Partenaires en Formation et Recherche

Université de Kinshasa, Université de Lubumbashi, Université de Bruxelles

 

 

Nom des responsables

 

Pr. Mungala Assindie

 

 

Liste des Enseignants Chercheurs

 

Pr. Mungala Assindie

Pr. Labala

Pr. Nkanga

Pr. Mpasi

Pr. Kitima

Pr. Colonel Akele

Pr. Colonel Mpongo

Pr. Paulis

Pr. Okana

Dr. Luboya

Général Mawete Jao Baptista

 

 

 

XIII. Débats et propositions des Groupes de Travail

 

 

Groupe de travail N° 01

 

 

Le groupe a réfléchi autour du thème « Assurer l’exercice et l’opérationnalisation des Droits Economiques, Sociaux et Culturels en Afrique »

 

-         Président : Victor Topanou

-         Rapporteur : Stéphan Ilundu

Membres: Kabeya Charles, Papa Banga Guissé, Ilundu B. Stephan, Nze NGuema Colette, Topanou Victor, Ondo Rose, Mamadou Badji, Monique Alexis, Augustin Gnimassou

 

Conformément aux termes de référence (TDR), les réflexions ont été axées autour de deux points :

 

        Approfondir la problématique (contraintes et opportunités)

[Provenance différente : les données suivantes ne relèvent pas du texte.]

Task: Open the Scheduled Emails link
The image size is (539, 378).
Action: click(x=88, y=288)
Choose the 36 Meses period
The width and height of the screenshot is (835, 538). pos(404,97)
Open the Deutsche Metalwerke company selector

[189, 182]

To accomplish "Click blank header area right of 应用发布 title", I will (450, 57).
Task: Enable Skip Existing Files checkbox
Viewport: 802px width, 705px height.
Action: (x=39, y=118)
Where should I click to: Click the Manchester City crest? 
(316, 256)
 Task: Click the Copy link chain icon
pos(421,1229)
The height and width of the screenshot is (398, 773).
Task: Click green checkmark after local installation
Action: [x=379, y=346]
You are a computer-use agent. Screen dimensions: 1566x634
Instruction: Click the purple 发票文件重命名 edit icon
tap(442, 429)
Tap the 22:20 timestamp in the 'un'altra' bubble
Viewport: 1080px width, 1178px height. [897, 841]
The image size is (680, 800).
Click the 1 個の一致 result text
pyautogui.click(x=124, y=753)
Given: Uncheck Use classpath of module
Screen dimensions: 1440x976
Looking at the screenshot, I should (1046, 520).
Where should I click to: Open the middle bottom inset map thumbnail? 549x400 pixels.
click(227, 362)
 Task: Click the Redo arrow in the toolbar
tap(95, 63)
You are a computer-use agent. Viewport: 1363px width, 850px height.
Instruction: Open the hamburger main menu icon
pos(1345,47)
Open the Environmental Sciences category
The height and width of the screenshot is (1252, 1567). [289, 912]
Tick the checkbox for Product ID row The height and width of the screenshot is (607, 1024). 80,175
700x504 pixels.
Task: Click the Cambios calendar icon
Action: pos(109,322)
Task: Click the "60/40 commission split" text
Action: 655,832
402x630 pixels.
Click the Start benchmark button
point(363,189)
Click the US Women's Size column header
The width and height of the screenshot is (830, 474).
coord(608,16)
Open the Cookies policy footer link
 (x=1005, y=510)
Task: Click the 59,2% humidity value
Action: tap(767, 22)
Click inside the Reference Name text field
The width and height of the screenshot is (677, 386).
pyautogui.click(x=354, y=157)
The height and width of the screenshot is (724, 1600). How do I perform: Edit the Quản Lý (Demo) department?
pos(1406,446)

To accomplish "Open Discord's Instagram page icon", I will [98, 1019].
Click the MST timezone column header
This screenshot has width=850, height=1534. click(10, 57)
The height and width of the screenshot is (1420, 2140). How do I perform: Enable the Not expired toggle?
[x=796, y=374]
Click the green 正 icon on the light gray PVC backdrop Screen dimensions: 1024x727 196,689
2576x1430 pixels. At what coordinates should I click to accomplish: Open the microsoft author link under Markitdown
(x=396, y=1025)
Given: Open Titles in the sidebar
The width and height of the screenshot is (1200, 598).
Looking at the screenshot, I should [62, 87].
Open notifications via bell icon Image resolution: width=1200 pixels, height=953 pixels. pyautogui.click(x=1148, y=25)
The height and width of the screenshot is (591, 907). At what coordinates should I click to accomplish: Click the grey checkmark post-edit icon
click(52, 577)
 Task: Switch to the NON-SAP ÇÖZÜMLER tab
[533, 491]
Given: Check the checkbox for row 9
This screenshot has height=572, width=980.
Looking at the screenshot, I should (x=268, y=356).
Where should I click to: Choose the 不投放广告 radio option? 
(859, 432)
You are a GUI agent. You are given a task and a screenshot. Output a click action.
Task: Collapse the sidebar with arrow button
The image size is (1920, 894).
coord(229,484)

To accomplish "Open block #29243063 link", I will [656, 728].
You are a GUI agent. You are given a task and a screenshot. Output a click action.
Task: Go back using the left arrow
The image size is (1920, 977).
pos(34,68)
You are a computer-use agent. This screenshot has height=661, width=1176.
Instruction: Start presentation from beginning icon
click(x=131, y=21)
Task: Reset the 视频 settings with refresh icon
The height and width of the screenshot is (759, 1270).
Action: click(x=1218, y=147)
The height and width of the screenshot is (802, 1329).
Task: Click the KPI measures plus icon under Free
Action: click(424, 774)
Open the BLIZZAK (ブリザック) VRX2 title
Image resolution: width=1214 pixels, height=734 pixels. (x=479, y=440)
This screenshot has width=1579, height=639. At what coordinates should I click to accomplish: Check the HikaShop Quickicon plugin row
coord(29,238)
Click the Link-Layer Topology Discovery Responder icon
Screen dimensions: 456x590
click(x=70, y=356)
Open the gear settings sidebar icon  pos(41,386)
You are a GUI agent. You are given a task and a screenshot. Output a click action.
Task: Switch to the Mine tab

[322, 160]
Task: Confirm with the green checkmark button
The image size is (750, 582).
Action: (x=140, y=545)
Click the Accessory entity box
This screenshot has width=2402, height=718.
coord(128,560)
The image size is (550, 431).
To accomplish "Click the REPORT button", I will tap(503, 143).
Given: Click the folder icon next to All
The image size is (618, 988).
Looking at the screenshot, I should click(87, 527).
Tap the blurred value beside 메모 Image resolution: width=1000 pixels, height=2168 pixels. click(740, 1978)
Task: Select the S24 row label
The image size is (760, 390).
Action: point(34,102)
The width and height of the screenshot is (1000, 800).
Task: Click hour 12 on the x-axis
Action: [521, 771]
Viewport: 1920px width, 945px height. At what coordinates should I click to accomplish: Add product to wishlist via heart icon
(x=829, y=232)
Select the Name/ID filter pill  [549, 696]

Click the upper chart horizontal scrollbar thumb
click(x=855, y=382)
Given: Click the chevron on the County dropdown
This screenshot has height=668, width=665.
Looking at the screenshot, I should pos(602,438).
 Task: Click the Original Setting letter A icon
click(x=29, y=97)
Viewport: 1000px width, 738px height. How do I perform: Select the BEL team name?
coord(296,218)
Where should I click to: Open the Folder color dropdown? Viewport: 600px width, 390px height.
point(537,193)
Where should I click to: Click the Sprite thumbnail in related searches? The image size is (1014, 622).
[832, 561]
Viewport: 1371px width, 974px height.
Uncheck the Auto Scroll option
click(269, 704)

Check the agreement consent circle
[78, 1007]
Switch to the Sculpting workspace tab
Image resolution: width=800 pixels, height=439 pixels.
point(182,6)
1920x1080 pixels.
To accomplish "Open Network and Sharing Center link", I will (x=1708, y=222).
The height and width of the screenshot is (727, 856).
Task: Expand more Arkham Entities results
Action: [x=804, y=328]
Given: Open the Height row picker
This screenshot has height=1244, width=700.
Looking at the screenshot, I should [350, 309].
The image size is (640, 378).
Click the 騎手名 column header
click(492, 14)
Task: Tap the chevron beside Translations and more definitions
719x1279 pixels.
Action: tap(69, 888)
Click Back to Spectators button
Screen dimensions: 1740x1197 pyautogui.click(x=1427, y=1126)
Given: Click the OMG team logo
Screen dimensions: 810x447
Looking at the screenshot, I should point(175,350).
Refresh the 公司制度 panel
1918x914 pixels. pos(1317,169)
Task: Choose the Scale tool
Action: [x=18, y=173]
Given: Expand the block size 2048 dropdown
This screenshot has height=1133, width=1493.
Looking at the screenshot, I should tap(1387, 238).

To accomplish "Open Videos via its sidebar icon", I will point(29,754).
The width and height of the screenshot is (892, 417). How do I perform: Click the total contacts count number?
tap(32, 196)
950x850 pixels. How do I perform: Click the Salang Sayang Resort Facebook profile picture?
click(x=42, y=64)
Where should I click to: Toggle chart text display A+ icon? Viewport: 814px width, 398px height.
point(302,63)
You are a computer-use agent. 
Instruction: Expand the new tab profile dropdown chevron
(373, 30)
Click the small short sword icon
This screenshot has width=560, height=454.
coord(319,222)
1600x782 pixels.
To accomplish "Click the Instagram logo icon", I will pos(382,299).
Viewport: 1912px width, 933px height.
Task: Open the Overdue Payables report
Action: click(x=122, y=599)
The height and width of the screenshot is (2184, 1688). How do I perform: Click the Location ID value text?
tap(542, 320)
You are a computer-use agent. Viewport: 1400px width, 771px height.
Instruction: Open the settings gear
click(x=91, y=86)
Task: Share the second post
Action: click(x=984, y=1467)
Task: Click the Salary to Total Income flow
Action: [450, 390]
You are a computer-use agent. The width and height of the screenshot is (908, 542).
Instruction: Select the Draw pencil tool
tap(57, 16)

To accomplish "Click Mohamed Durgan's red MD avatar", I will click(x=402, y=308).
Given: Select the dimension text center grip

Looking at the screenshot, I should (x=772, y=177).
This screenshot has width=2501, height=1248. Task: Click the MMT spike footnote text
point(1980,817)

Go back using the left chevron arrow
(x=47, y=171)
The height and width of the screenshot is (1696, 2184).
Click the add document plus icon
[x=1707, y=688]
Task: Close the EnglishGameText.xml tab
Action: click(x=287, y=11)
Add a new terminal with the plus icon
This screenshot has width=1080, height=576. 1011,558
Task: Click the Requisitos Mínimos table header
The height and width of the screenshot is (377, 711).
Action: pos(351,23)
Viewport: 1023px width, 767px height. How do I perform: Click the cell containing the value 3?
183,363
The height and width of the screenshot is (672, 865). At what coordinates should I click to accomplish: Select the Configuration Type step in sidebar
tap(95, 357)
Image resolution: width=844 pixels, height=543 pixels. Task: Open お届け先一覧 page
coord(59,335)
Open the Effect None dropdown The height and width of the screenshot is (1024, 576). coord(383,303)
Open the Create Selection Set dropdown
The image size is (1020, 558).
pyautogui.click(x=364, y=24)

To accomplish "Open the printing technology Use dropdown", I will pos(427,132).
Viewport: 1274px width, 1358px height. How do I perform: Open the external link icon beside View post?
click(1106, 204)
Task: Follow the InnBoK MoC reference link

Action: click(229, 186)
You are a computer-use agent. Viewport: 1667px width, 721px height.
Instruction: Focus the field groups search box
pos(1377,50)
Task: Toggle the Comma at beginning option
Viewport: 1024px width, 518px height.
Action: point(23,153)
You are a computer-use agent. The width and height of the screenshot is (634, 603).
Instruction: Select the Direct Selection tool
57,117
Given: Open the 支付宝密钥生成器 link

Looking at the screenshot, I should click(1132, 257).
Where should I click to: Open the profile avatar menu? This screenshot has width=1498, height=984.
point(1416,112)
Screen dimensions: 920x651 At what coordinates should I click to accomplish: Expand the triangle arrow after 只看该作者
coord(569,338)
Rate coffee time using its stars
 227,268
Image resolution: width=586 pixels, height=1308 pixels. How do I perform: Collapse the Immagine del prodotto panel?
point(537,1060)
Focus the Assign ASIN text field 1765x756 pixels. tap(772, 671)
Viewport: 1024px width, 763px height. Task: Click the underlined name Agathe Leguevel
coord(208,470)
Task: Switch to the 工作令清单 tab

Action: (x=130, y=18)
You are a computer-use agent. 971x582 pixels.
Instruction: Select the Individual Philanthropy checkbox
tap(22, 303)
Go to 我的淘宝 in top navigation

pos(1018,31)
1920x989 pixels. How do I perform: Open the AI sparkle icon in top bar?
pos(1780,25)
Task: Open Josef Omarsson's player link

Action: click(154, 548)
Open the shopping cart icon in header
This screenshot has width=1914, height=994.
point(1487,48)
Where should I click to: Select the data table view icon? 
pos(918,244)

        Dégager des axes prioritaires d’enseignement et de recherche au niveau régional

 

Concernant le 1er point, les échanges ont fait ressortir ce qui suit :

 

I.                   Contraintes :

 

Elles sont de trois ordres

 

a)                                          Economique

 

-                     Réduction de l’assiette des salaires des travailleurs

-                     Situation économique qui n’assure pas la satisfaction des besoins de la population

-                     Paupérisation

 

b)                                          Social

 

-                     articulation insuffisante du point de vue de la protection sociale

-                     déficit de la connaissance de base

-                     méconnaissance des droits par la population

-                     analphabétisme

-                     marginalisation de certains groupes : femmes, populations autochtones, enfants et des groupes victimes de discrimination

-                     maladies endémiques et épidémiques

-                     la religion se présente comme une contrainte à l’exercice de ces droits : cas du christianisme et de l’islam radicaux

-                     déficit d’informations (la société civile, les cadres des gouvernements, par les cadres universitaires, …)

 

c)                                          politique

 

-                     difficile construction de l’Etat de droit dans les pays

-                     ignorance des instruments internationaux relatifs aux droits économiques, sociaux et culturels par les acteurs politiques/structures étatiques

-                     conflits et guerres

-                     insuffisance du rapprochement de l’Administration des administrés

-                     pas de décentralisation effective

-                     l’Etat n’accorde pas à la femme les moyens de s’épanouir

-                     l’Etat se soucie beaucoup plus de la satisfaction des droits civils et politiques des droits économiques, sociaux et culturels.

 

d)                                          Opportunités

 

-                     Les structures sous régionales sont plus avancées dans l’intégration économique et appuient les structures nationales

-                     Le développement est basé sur la réalisation des droits économiques, sociaux et culturels

-                     La question est déjà inscrite au niveau de l’agenda international

-                     L’émergence du travail de la société civile est importante et mérite un appui

-                     Au niveau national, il y a déjà une volonté de la prise en compte de ces problèmes

 

II.                Axes prioritaires d’enseignement et de recherche au niveau régional

 

Nous distinguons deux niveaux :

 

a)                                          Au niveau africain

-                     L’approche pluridisciplinaire des droits économiques, sociaux et culturels (sciences sociales, technologies…)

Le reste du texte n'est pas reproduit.